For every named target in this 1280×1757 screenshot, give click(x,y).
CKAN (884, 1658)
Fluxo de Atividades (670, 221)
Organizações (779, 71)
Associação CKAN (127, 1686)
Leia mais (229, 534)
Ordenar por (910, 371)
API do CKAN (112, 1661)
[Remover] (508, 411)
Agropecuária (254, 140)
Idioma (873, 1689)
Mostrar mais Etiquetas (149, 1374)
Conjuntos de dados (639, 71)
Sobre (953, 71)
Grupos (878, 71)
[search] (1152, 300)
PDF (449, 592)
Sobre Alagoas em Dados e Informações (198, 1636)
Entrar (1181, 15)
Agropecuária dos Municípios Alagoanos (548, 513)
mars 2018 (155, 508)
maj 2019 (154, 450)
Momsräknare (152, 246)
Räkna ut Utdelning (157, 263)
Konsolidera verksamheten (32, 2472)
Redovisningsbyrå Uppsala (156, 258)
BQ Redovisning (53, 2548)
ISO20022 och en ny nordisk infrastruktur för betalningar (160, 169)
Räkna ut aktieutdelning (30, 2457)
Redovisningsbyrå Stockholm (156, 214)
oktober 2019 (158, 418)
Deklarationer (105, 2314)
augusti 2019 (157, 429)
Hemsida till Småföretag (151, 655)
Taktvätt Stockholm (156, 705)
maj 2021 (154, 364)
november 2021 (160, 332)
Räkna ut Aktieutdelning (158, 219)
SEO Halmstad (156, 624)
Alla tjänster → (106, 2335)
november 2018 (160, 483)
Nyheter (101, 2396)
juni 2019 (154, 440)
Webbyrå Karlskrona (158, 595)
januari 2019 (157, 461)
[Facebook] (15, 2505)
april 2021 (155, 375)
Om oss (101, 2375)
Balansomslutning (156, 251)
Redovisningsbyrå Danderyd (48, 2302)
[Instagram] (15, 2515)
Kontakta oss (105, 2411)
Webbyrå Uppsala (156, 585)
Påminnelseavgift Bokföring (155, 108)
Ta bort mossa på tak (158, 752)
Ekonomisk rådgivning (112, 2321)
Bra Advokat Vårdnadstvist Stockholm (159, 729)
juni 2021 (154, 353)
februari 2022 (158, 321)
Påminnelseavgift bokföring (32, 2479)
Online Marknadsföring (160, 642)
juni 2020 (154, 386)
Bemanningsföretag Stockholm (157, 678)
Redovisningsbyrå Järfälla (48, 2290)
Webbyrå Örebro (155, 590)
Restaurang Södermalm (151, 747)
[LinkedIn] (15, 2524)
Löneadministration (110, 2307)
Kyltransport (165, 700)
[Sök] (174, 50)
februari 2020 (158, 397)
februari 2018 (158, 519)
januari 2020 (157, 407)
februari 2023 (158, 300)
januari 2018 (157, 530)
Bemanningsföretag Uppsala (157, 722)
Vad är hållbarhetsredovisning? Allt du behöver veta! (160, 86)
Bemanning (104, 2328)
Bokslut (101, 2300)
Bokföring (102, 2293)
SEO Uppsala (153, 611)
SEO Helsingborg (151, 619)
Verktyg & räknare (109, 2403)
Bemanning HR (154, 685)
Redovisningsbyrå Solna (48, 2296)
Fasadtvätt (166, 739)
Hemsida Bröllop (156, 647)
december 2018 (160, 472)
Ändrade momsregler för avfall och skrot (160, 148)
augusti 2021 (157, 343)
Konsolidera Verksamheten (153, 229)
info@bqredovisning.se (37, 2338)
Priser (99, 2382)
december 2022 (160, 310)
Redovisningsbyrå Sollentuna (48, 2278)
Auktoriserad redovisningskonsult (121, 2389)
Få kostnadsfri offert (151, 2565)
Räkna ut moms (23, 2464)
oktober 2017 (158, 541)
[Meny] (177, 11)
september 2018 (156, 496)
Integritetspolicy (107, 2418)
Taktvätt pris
-*-
Exercise details: Transcribe all of the entries without alteration.

Response to this exercise:
For every named target in this 1280×1757 screenshot, give click(x,y).
CKAN (884, 1658)
Fluxo de Atividades (670, 221)
Organizações (779, 71)
Associação CKAN (127, 1686)
Leia mais (229, 534)
Ordenar por (910, 371)
API do CKAN (112, 1661)
[Remover] (508, 411)
Agropecuária (254, 140)
Idioma (873, 1689)
Mostrar mais Etiquetas (149, 1374)
Conjuntos de dados (639, 71)
Sobre (953, 71)
Grupos (878, 71)
[search] (1152, 300)
PDF (449, 592)
Sobre Alagoas em Dados e Informações (198, 1636)
Entrar (1181, 15)
Agropecuária dos Municípios Alagoanos (548, 513)
mars 2018 (155, 508)
maj 2019 (154, 450)
Momsräknare (152, 246)
Räkna ut Utdelning (157, 263)
Konsolidera verksamheten (32, 2472)
Redovisningsbyrå Uppsala (156, 258)
BQ Redovisning (53, 2548)
ISO20022 och en ny nordisk infrastruktur för betalningar (160, 169)
Räkna ut aktieutdelning (30, 2457)
Redovisningsbyrå Stockholm (156, 214)
oktober 2019 (158, 418)
Deklarationer (105, 2314)
augusti 2019 (157, 429)
Hemsida till Småföretag (151, 655)
Taktvätt Stockholm (156, 705)
maj 2021 (154, 364)
november 2021 (160, 332)
Räkna ut Aktieutdelning (158, 219)
SEO Halmstad (156, 624)
Alla tjänster → (106, 2335)
november 2018 (160, 483)
Nyheter (101, 2396)
juni 2019 (154, 440)
Webbyrå Karlskrona (158, 595)
januari 2019 (157, 461)
[Facebook] (15, 2505)
april 2021 (155, 375)
Om oss (101, 2375)
Balansomslutning (156, 251)
Redovisningsbyrå Danderyd (48, 2302)
[Instagram] (15, 2515)
Kontakta oss (105, 2411)
Webbyrå Uppsala (156, 585)
Påminnelseavgift Bokföring (155, 108)
Ta bort mossa på tak (158, 752)
Ekonomisk rådgivning (112, 2321)
Bra Advokat Vårdnadstvist Stockholm (159, 729)
juni 2021 (154, 353)
februari 2022 (158, 321)
Påminnelseavgift bokföring (32, 2479)
Online Marknadsföring (160, 642)
juni 2020 (154, 386)
Bemanningsföretag Stockholm (157, 678)
Redovisningsbyrå Järfälla (48, 2290)
Webbyrå Örebro (155, 590)
Restaurang Södermalm (151, 747)
[LinkedIn] (15, 2524)
Löneadministration (110, 2307)
Kyltransport (165, 700)
[Sök] (174, 50)
februari 2020 (158, 397)
februari 2018 (158, 519)
januari 2020 (157, 407)
februari 2023 (158, 300)
januari 2018 (157, 530)
Bemanningsföretag Uppsala (157, 722)
Vad är hållbarhetsredovisning? Allt du behöver veta! (160, 86)
Bemanning (104, 2328)
Bokslut (101, 2300)
Bokföring (102, 2293)
SEO Uppsala (153, 611)
SEO Helsingborg (151, 619)
Verktyg & räknare (109, 2403)
Bemanning HR (154, 685)
Redovisningsbyrå Solna (48, 2296)
Fasadtvätt (166, 739)
Hemsida Bröllop (156, 647)
december 2018 (160, 472)
Ändrade momsregler för avfall och skrot (160, 148)
augusti 2021 (157, 343)
Konsolidera Verksamheten (153, 229)
info@bqredovisning.se (37, 2338)
Priser (99, 2382)
december 2022 (160, 310)
Redovisningsbyrå Sollentuna (48, 2278)
Auktoriserad redovisningskonsult (121, 2389)
Få kostnadsfri offert (151, 2565)
Räkna ut moms (23, 2464)
oktober 2017 (158, 541)
[Meny] (177, 11)
september 2018 (156, 496)
Integritetspolicy (107, 2418)
Taktvätt pris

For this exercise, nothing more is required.